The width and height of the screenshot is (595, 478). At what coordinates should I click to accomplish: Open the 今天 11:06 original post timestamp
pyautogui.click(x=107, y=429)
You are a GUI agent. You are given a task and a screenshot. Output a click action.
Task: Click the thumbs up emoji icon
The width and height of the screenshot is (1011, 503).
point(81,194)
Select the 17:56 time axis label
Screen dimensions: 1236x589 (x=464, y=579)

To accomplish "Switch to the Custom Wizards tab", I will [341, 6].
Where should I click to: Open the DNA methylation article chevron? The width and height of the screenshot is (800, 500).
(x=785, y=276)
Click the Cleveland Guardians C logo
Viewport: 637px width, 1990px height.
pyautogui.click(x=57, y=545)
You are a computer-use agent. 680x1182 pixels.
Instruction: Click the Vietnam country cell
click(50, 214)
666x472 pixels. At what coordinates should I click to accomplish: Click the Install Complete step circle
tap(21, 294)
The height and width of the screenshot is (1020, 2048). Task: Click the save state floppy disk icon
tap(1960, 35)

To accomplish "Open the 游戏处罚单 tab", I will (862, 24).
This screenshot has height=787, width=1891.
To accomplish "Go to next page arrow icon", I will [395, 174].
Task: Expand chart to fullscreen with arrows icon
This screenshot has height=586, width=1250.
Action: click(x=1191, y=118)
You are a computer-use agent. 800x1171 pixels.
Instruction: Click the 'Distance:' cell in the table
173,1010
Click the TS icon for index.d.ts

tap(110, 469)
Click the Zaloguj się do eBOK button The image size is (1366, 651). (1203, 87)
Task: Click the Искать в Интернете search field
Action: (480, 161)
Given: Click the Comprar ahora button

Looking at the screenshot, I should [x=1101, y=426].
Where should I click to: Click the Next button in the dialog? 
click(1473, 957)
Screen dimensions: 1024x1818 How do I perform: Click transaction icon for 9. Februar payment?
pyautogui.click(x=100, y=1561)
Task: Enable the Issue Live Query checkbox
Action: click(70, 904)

> WRITTEN TASK:
Copy out, with no changes, the part of the material that opens with the line containing "Where should I click to: Open" and closes with the line containing "tap(110, 469)".

> SOLUTION TO THE EXERCISE:
Where should I click to: Open the DNA methylation article chevron? The width and height of the screenshot is (800, 500).
(x=785, y=276)
Click the Cleveland Guardians C logo
Viewport: 637px width, 1990px height.
pyautogui.click(x=57, y=545)
You are a computer-use agent. 680x1182 pixels.
Instruction: Click the Vietnam country cell
click(50, 214)
666x472 pixels. At what coordinates should I click to accomplish: Click the Install Complete step circle
tap(21, 294)
The height and width of the screenshot is (1020, 2048). Task: Click the save state floppy disk icon
tap(1960, 35)

To accomplish "Open the 游戏处罚单 tab", I will (862, 24).
This screenshot has height=787, width=1891.
To accomplish "Go to next page arrow icon", I will [395, 174].
Task: Expand chart to fullscreen with arrows icon
This screenshot has height=586, width=1250.
Action: click(x=1191, y=118)
You are a computer-use agent. 800x1171 pixels.
Instruction: Click the 'Distance:' cell in the table
173,1010
Click the TS icon for index.d.ts

tap(110, 469)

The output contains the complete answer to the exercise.